Monday 14 September 2015

CAMERON'S POSH FRIENDS ON BENEFIT STREET!


I've lost count of how many TV programmes are currently showing fly-on-the wall reality shows like Benefit Street, Benefits by the Sea, Dogs on Benefits, Benefits 19 Kids and Counting, Benefits too fat to Work, Sick note skivers Exposed, to name but a few. This kind of mindless crap has become the 21st century equivalent of the Victorian freak show.

Needless to say, this kind of propaganda pumped out endlessly by TV stations and newspapers, dovetails nicely with the Tory government's ideologically driven austerity policies aimed at ending the welfare state as we know it. However, one unintended consequence, has been the way in which it has focused attention on middle-class scroungers and their far more lucrative rackets.

A recent report based on research carried out by the Electoral Reform Society (ERS) has shown that Peers in the House of Lords, who have never spoken once in the Lords in the past year, claimed almost £1.3m in expenses and allowances. Peers are entitled to claim a tax-free daily allowance of £300 even if they fail to speak, vote, submit written questions or answers, or attend committees. Last month, David Cameron announced another 45 new peers. Among these are a city banker who has donated millions to the Tory party and a C.E.O. of a company that was criticised for failing to pay the minimum wage. Katie Ghose, Chief Executive of the ERS, described the findings as a national scandal and has called for reform of the Lords.

Journalists, such as George Monbiot, and Simon Jenkins, have written at length about what has been termed 'Wealthfare', the practice of giving state hand-outs to corporations and mega-rich individuals. In the financial year 2011-12, over £14bn in subsidies and grants was paid directly to businesses. In 2013, Amazon paid less in corporation tax to the UK than it received in government grants.

In July 2013, Cameron's  government imposed a £26,000 cap on the total benefits a household could receive. The recent welfare bill reduced this cap from £26,000 to £23,000 for people living in London and £20,000 for people living elsewhere. The bill also ended housing benefit for unemployed 18-to-21 year olds and limits child tax credits to two children. It also abolished child poverty targets.

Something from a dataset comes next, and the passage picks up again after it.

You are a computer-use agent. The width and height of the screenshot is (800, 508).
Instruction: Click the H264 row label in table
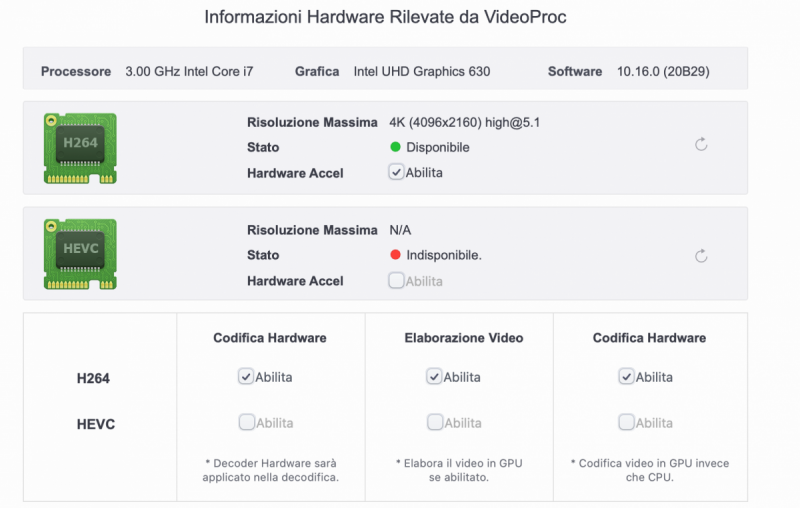96,378
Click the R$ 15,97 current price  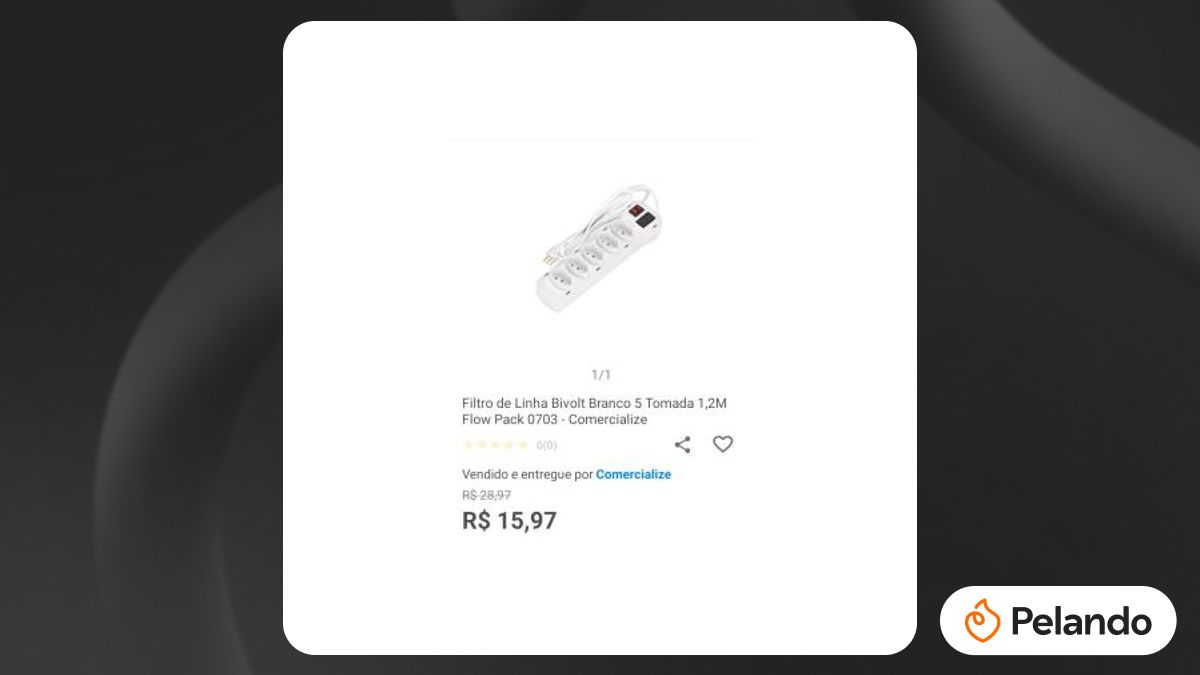tap(509, 521)
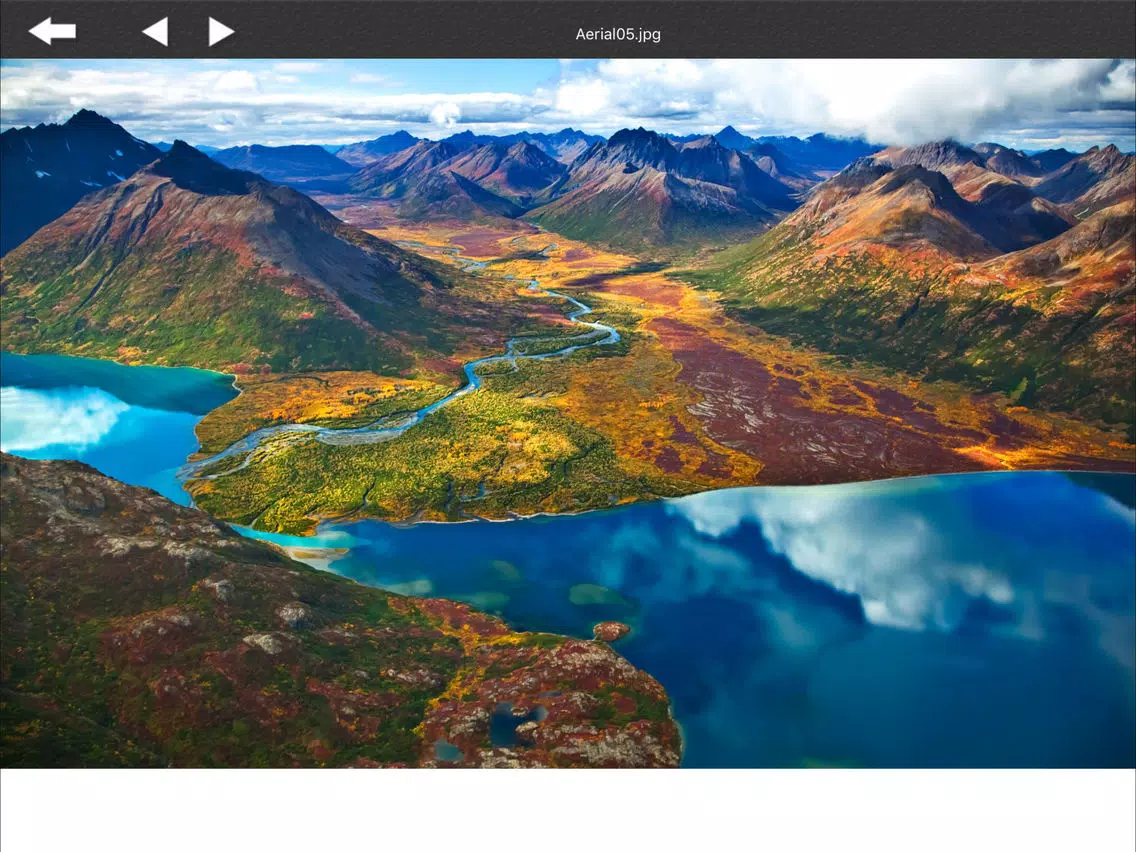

Only 48 out of 232 Labour MPs voted against the bill. The rest including Tameside's three MPs, voted to abstain so the government could introduce its bill. Deputy Labour leader, Harriet Harman, said that she was desperate to show that Labour had listended to the voters who said the party was soft on benefits.

In the same month that Cameron's government was imposing a cap on benefits (July 2013), Cameron was fighting tooth and nail to prevent the European Commission in Brussels from imposing a £260,000 cap that wealthy landowners and farmers, could receive in subsidies from the taxpayer. The former chairman of Northern Rock, Matt Ridley, a devout free marketeer, received £205,000 from the taxpayer in 2010 for owning the Blagdan estate. The cap is now discretionary and the government have decided not to apply the cap which gives 174 of the biggest landowners in England, £120m between them. 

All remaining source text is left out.